*What is required*: Down to the final line, print the records again exactly.

Stored records
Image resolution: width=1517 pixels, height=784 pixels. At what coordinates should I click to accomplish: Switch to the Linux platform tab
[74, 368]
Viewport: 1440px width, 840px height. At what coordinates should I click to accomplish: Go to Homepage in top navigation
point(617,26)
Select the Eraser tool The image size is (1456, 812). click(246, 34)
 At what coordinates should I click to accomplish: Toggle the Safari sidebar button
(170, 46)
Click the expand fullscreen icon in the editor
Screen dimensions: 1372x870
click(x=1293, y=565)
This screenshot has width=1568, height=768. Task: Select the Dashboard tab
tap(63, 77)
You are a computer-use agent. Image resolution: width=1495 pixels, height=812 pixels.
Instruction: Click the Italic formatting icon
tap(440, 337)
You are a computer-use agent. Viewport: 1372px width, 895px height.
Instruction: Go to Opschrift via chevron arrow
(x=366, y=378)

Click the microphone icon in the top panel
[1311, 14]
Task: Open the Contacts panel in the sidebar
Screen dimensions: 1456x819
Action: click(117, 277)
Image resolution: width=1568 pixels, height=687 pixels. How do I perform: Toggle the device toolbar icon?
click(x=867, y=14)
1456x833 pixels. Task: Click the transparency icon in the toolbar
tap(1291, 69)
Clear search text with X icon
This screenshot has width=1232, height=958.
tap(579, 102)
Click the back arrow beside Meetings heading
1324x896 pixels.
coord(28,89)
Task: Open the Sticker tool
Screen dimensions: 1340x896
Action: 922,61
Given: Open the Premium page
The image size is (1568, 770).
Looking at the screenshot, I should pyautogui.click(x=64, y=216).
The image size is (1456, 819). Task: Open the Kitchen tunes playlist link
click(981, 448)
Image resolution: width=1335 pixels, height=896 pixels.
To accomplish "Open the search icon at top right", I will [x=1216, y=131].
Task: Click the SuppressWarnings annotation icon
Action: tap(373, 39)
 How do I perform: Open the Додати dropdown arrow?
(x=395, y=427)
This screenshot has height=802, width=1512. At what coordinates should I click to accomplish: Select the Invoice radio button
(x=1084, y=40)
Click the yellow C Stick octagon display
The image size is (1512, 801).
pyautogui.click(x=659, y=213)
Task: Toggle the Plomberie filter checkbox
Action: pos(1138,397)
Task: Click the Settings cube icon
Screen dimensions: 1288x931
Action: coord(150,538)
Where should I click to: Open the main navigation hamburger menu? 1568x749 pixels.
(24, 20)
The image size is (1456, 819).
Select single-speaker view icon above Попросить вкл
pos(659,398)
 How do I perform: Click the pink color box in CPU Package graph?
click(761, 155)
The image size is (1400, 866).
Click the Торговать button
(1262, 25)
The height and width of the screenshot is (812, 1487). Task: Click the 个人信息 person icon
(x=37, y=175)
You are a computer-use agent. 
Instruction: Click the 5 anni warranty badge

*Completed task*:
Image resolution: width=1517 pixels, height=784 pixels. At what coordinates should I click to accomplish: Switch to the Linux platform tab
[74, 368]
Viewport: 1440px width, 840px height. At what coordinates should I click to accomplish: Go to Homepage in top navigation
point(617,26)
Select the Eraser tool The image size is (1456, 812). click(246, 34)
 At what coordinates should I click to accomplish: Toggle the Safari sidebar button
(170, 46)
Click the expand fullscreen icon in the editor
Screen dimensions: 1372x870
click(x=1293, y=565)
This screenshot has width=1568, height=768. Task: Select the Dashboard tab
tap(63, 77)
You are a computer-use agent. Image resolution: width=1495 pixels, height=812 pixels.
Instruction: Click the Italic formatting icon
tap(440, 337)
You are a computer-use agent. Viewport: 1372px width, 895px height.
Instruction: Go to Opschrift via chevron arrow
(x=366, y=378)

Click the microphone icon in the top panel
[1311, 14]
Task: Open the Contacts panel in the sidebar
Screen dimensions: 1456x819
Action: click(117, 277)
Image resolution: width=1568 pixels, height=687 pixels. How do I perform: Toggle the device toolbar icon?
click(x=867, y=14)
1456x833 pixels. Task: Click the transparency icon in the toolbar
tap(1291, 69)
Clear search text with X icon
This screenshot has width=1232, height=958.
tap(579, 102)
Click the back arrow beside Meetings heading
1324x896 pixels.
coord(28,89)
Task: Open the Sticker tool
Screen dimensions: 1340x896
Action: 922,61
Given: Open the Premium page
The image size is (1568, 770).
Looking at the screenshot, I should pyautogui.click(x=64, y=216).
The image size is (1456, 819). Task: Open the Kitchen tunes playlist link
click(981, 448)
Image resolution: width=1335 pixels, height=896 pixels.
To accomplish "Open the search icon at top right", I will [x=1216, y=131].
Task: Click the SuppressWarnings annotation icon
Action: tap(373, 39)
 How do I perform: Open the Додати dropdown arrow?
(x=395, y=427)
This screenshot has height=802, width=1512. At what coordinates should I click to accomplish: Select the Invoice radio button
(x=1084, y=40)
Click the yellow C Stick octagon display
The image size is (1512, 801).
pyautogui.click(x=659, y=213)
Task: Toggle the Plomberie filter checkbox
Action: pos(1138,397)
Task: Click the Settings cube icon
Screen dimensions: 1288x931
Action: coord(150,538)
Where should I click to: Open the main navigation hamburger menu? 1568x749 pixels.
(24, 20)
The image size is (1456, 819).
Select single-speaker view icon above Попросить вкл
pos(659,398)
 How do I perform: Click the pink color box in CPU Package graph?
click(761, 155)
The image size is (1400, 866).
Click the Торговать button
(1262, 25)
The height and width of the screenshot is (812, 1487). Task: Click the 个人信息 person icon
(x=37, y=175)
You are a computer-use agent. 
Instruction: Click the 5 anni warranty badge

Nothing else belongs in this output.